== LISTED ENTRIES ==

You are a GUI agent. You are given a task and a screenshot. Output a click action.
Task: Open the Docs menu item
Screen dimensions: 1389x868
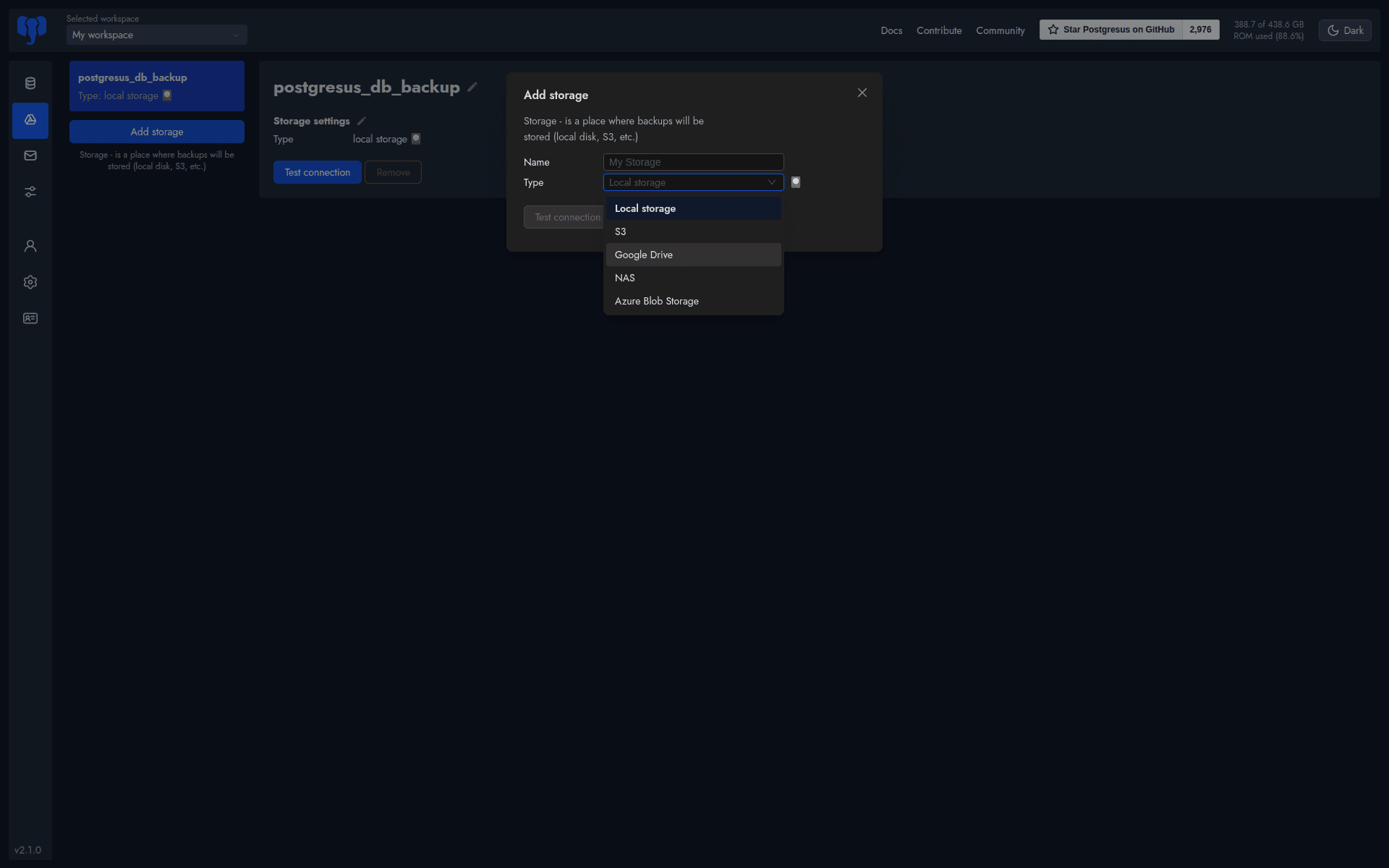coord(891,30)
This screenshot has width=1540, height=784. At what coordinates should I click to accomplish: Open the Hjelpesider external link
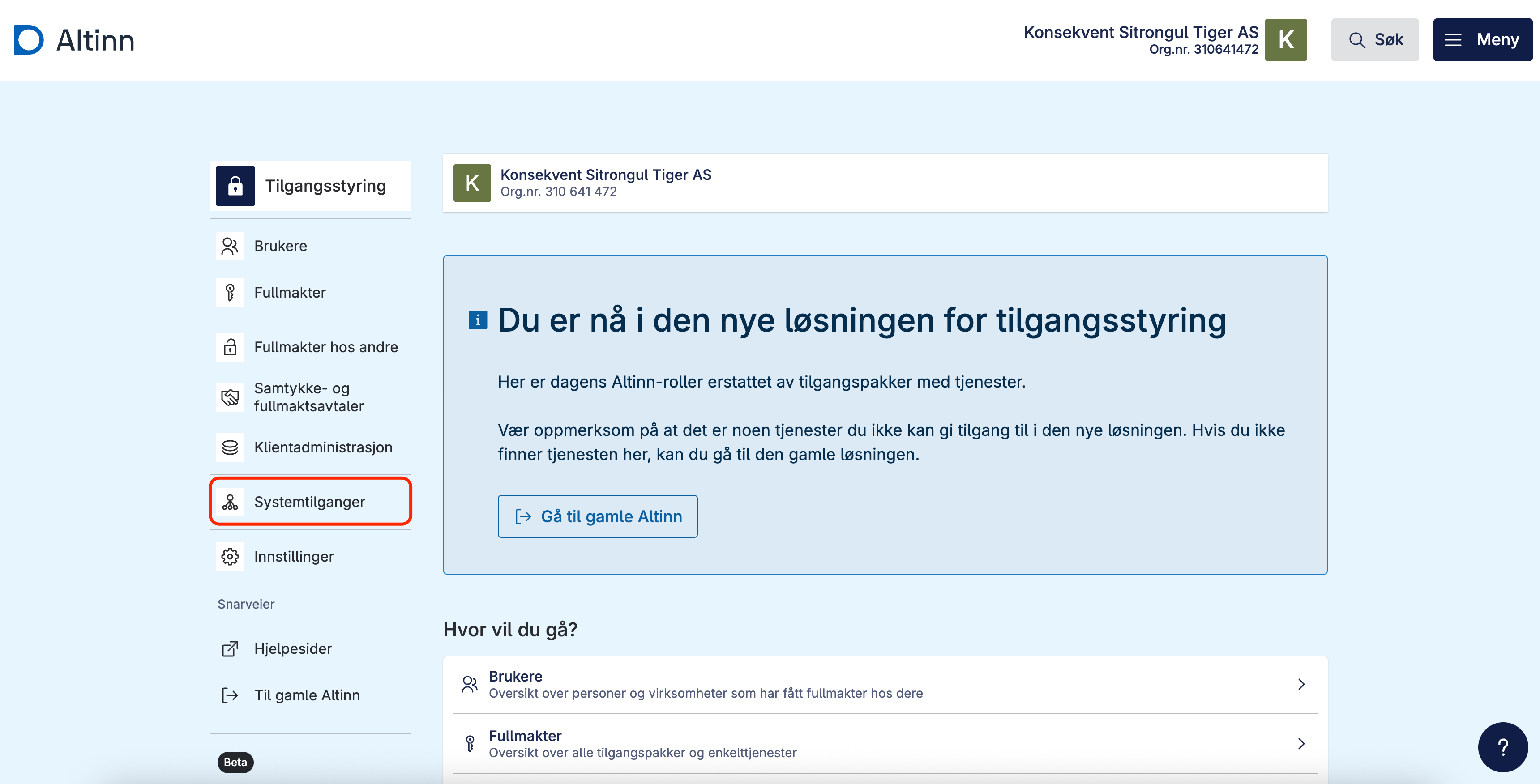pyautogui.click(x=292, y=648)
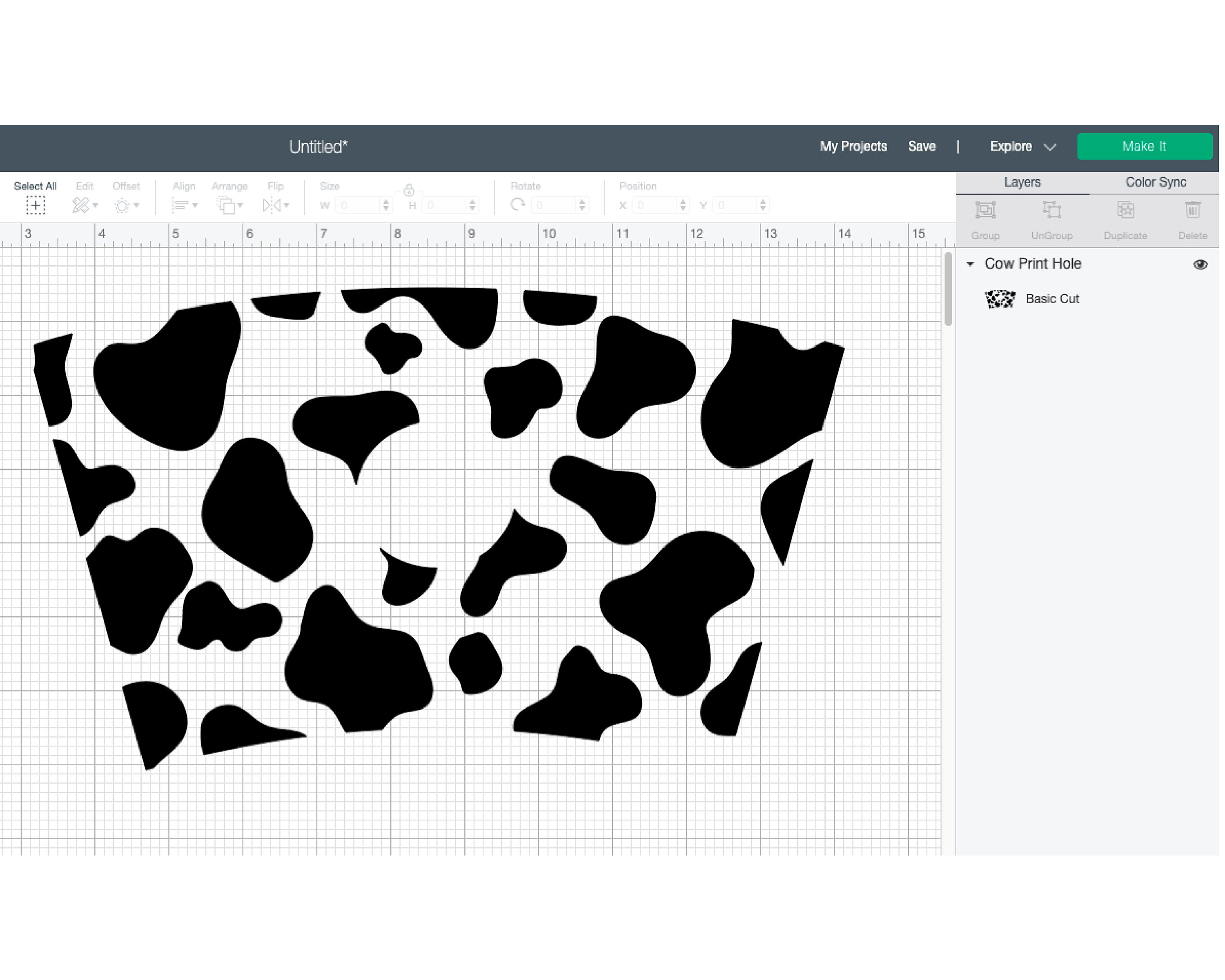Click the Basic Cut layer thumbnail
Image resolution: width=1225 pixels, height=980 pixels.
(1000, 299)
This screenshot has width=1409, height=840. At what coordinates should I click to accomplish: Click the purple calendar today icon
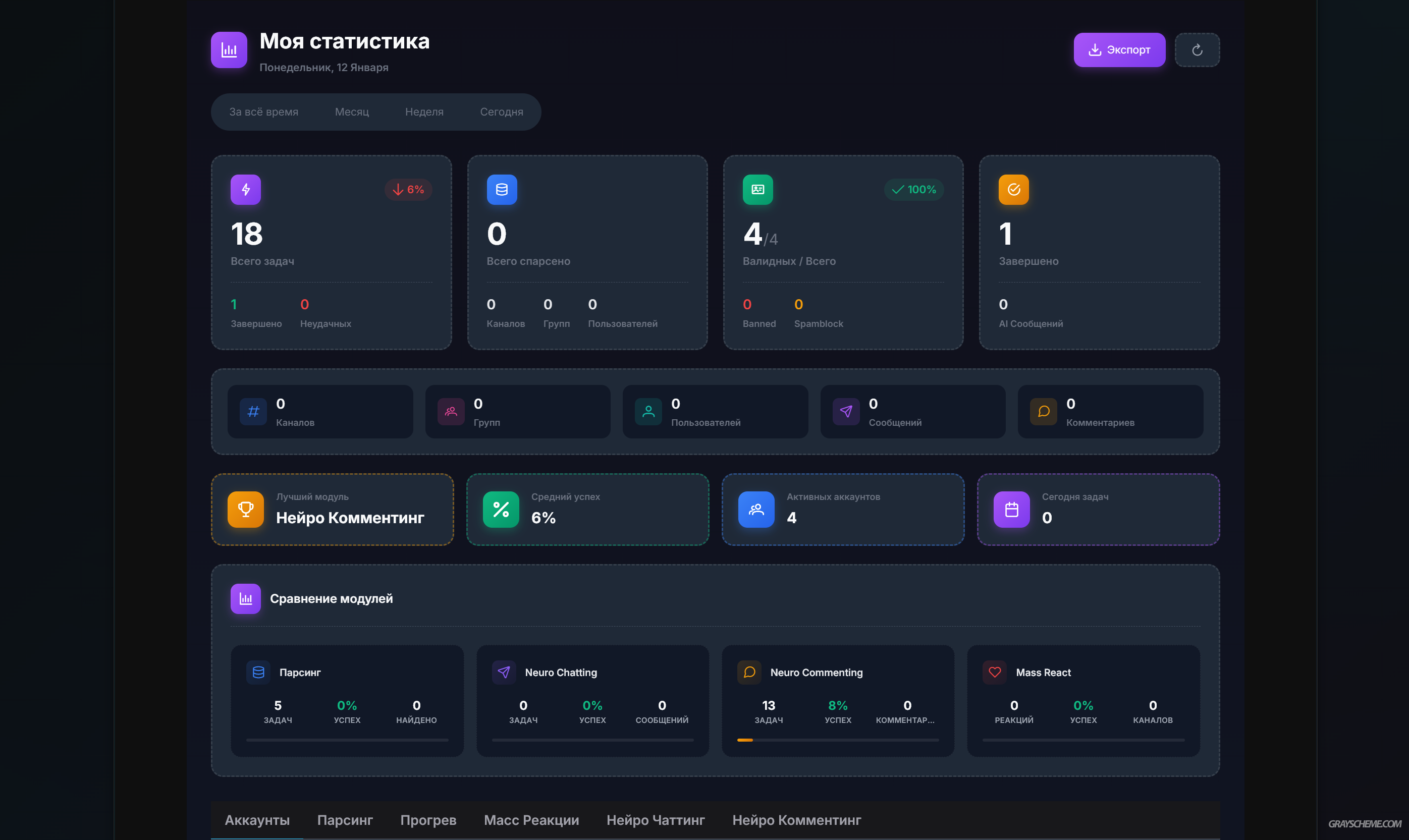(1012, 510)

== WHAT THIS TASK INVOLVES ==
Give the entries again without a single change, but with no pictures.

== SOLUTION ==
You are a GUI agent. You are given a task and a screenshot. Output a click action.
Task: Open the Docs menu item
Screen dimensions: 1389x868
coord(891,30)
This screenshot has width=1540, height=784. At what coordinates should I click to accomplish: Open the Hjelpesider external link
pyautogui.click(x=292, y=648)
Click the Basic Cut layer thumbnail
Image resolution: width=1225 pixels, height=980 pixels.
(1000, 299)
This screenshot has width=1409, height=840. At what coordinates should I click to accomplish: Click the purple calendar today icon
(1012, 510)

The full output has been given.